____ INPUT RECORDS

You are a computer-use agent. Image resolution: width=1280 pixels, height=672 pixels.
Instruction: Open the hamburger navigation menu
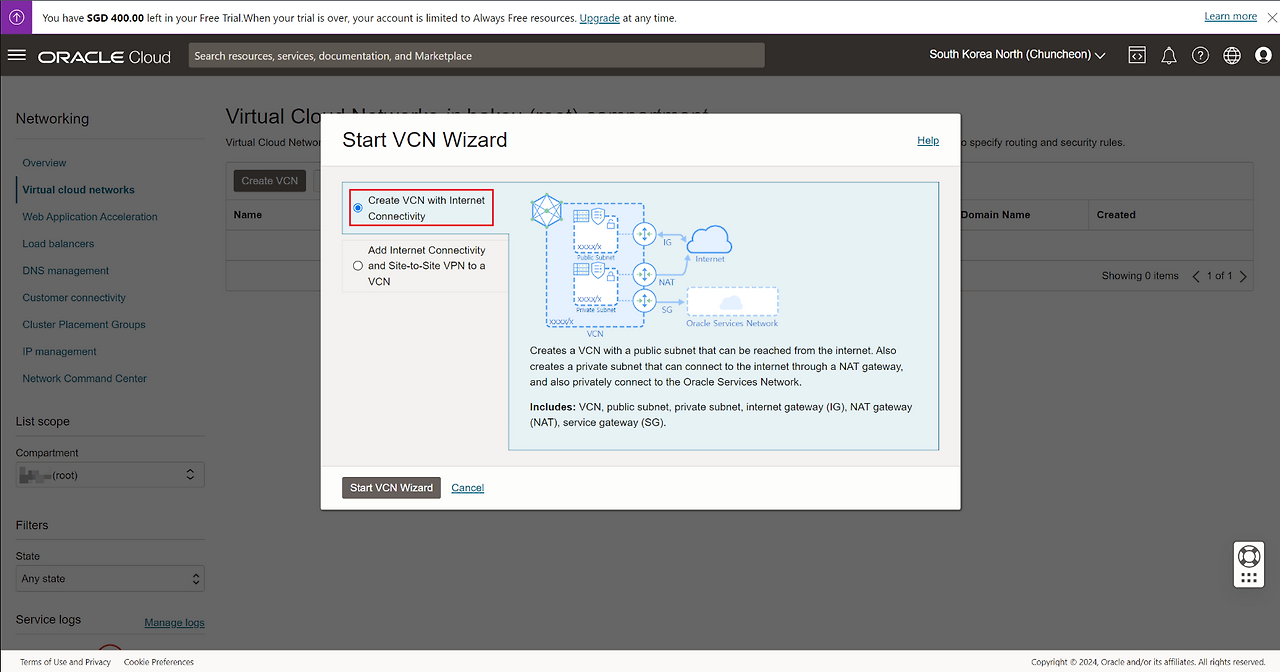[17, 55]
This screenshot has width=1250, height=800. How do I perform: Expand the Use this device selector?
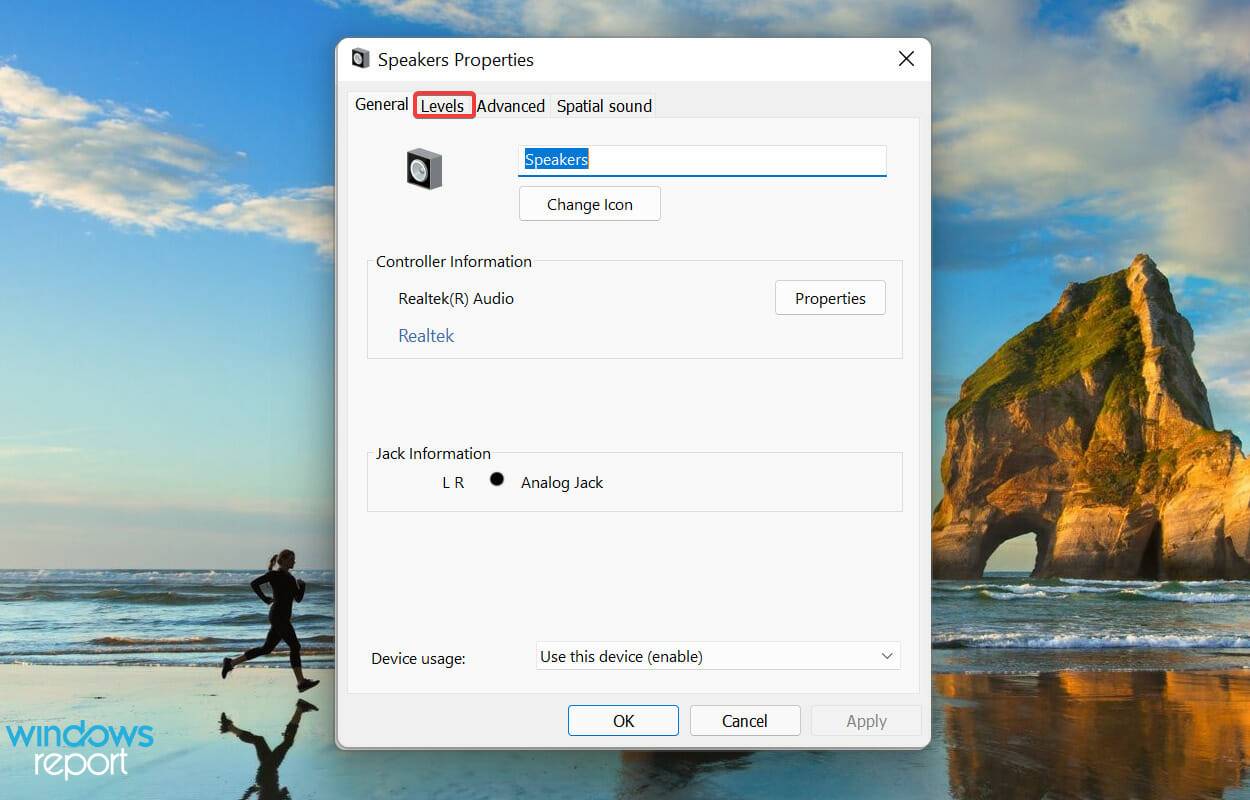click(716, 656)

________

> _EXERCISE AIM_
Pictures are to be left out. Everything else in the records above gets repeated exactly.

> _RESPONSE TO THIS TASK_
You are a computer-use agent. Image resolution: width=1280 pixels, height=672 pixels.
Instruction: Open the hamburger navigation menu
[17, 55]
This screenshot has width=1250, height=800. How do I perform: Expand the Use this device selector?
click(716, 656)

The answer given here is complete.